God’s ultimate intention is neither Reformation nor Revival, but Repudiation! Repudiation is a strong word. It means, “to reject the authority or validity of; to disown or cast off.” But this is precisely what followers of Jesus have had to do from the very beginning. To the elders and high priests of Judaism, the apostles stated simply, “We must obey God rather than men” (Acts 5:29). Later, when the Christian Church took on the same religious spirit as the Jewish Sanhedrin, other men and women followed in the same tradition of the apostles and repudiated the authority of the religious establishment in order to maintain the Testimony of Jesus. They were neither Reformers nor Revivalists; they simply repudiated the religious system altogether.

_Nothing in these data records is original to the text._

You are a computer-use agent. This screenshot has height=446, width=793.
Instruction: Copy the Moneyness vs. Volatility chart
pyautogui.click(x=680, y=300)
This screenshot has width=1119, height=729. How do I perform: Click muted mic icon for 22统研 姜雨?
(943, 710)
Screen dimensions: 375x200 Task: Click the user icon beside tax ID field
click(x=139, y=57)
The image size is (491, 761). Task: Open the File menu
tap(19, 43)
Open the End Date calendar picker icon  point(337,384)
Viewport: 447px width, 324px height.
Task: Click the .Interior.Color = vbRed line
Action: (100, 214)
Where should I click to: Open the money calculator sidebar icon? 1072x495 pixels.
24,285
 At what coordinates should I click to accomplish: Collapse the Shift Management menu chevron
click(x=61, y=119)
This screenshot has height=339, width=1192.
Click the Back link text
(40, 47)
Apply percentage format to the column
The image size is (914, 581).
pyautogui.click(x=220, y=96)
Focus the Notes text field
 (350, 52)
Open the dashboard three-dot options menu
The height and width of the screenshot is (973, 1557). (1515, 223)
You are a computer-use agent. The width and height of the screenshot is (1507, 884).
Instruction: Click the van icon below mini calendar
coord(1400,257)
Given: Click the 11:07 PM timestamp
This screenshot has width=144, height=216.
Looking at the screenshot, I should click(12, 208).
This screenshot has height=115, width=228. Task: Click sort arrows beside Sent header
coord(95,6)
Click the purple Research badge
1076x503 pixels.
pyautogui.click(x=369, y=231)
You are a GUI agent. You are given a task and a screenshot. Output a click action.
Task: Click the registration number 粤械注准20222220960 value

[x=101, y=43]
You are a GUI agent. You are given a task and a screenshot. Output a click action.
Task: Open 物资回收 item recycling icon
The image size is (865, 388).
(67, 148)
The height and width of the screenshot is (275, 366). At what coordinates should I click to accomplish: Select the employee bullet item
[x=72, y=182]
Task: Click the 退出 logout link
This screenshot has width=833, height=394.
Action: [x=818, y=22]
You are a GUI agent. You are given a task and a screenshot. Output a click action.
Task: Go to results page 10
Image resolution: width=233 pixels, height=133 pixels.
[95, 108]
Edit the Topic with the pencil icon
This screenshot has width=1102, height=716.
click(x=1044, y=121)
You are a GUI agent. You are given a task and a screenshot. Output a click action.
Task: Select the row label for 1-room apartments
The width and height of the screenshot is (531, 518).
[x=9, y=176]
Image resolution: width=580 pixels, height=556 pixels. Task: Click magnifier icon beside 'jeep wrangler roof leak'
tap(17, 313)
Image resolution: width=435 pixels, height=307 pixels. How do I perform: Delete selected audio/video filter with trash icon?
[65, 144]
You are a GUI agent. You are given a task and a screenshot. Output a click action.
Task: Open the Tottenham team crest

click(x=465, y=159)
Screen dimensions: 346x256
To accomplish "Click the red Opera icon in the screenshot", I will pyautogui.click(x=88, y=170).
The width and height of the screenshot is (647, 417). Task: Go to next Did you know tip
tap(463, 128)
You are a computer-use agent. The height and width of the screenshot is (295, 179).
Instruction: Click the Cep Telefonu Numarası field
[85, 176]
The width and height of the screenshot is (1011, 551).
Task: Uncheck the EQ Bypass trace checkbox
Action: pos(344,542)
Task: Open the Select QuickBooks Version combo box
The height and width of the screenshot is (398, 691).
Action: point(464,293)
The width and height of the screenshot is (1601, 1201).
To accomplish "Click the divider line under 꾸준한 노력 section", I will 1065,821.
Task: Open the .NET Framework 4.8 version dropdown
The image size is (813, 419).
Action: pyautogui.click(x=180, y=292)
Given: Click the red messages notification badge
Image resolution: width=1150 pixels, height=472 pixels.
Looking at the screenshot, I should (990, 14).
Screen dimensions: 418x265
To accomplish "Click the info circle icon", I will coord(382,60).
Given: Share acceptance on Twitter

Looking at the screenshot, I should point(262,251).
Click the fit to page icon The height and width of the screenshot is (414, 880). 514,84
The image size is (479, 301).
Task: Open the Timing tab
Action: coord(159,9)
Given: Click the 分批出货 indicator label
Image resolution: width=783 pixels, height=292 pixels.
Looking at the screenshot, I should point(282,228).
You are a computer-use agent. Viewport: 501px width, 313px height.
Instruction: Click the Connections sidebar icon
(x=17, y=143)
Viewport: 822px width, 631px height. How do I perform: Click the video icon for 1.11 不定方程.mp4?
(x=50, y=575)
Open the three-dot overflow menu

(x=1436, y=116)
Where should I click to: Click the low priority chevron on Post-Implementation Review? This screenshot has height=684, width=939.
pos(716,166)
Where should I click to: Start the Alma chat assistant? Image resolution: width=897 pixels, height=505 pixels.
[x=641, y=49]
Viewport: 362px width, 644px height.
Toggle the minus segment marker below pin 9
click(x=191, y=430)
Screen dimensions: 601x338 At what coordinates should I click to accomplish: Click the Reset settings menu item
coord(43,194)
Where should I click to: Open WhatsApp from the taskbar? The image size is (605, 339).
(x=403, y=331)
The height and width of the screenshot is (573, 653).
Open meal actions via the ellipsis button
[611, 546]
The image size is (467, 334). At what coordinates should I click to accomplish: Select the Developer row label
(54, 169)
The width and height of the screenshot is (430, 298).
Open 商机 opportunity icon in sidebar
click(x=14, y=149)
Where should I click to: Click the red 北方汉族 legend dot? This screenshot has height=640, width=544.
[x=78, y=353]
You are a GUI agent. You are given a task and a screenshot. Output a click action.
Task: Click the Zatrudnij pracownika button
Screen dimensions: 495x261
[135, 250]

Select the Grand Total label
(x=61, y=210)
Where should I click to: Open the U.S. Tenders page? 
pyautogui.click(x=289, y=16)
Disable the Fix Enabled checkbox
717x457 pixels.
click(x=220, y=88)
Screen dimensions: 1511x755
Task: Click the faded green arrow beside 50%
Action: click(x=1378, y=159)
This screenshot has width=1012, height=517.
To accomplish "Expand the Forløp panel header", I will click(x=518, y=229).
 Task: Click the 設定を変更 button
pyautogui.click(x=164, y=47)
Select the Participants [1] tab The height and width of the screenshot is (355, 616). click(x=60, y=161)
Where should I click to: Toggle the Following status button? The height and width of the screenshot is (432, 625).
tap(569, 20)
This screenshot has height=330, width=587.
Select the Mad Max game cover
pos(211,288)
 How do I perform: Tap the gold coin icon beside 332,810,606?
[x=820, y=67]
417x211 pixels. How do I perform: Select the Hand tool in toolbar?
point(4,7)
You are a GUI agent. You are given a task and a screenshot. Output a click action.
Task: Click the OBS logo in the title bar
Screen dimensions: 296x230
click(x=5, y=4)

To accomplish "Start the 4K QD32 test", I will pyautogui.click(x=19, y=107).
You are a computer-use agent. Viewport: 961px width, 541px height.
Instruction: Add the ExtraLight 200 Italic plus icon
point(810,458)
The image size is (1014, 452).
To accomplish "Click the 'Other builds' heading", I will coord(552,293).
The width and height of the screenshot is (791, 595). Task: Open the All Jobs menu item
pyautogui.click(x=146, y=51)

There is a wonderful reformation happening right now – not within the religious system, but within the hearts and minds of people who are repudiating that system. There is a tremendous revival taking place right now, and it is a revival along spiritual lines, among those who have heeded the call to “come out of Babylon” and have been raised to new Life. God is revealing Christ to people, and people are learning how to enter into Him and how to live in Him, and how to walk in Him. They are leaving the complexities of Religion for the simplicity of Relationship. This is a quiet reformation, a quiet revival, a grass-roots movement that is governed by the Holy Spirit.
This article is an excerpt from “ The Church in The Wilderness” By Chip Brogden
Throughout history, God has continually called out a people, a remnant that will represent His heart and mind in the midst of universal deception and decay. To answer this calling, God’s people have always been asked to leave where they are and travel through an unfamiliar, lonely place – a wilderness – in order to reach the place He has prepared for them.
This happened twice in the history of Israel, and it has happened twice in the history of Christianity. By looking back on how God has called His people out in times past, we can better see and appreciate the significance of the final exodus that is taking place at this time.
Israel’s First Exodus: God Called the Hebrews Out of Egypt
We have already seen that Moses established a “church in the wilderness” by leading the Hebrews out of Egypt and into the Promised Land by way of the desert of Sinai. This exodus is recorded in our Bibles, not just for its historical significance, but for us to learn by: “With most of them God was not pleased, for they were overthrown in the wilderness. Now these things took place as examples for us…” (1 Cor. 10:5,6). We see how they were tested in the wilderness, and how they failed many of the tests, and failed to enter into the Promised Land because of doubt and fear. We also see how many of them were tempted to go back to Egypt.
All these things are recorded so that we will recognize this tendency in ourselves today and not make the same mistakes they made. So this first exodus establishes the spiritual principle of God calling His people out and is the key that unlocks our understanding of how God goes about the difficult work of calling and setting apart a chosen people for Himself.
Israel’s Second Exodus: God Called the Jews Out of Babylon
Once the nation of Israel was established in the Promised Land, they began a slow and steady moral and spiritual decline, occasionally punctuated with godly kings and periods of repentance and revival. But eventually the wickedness of the nation called for judgment, and this judgment came in the form of Nebuchadnezzar, who conquered Jerusalem, destroyed the Temple, killed most of the people, and took the remainder as captives with him to Babylon, where they lived in exile for 70 years.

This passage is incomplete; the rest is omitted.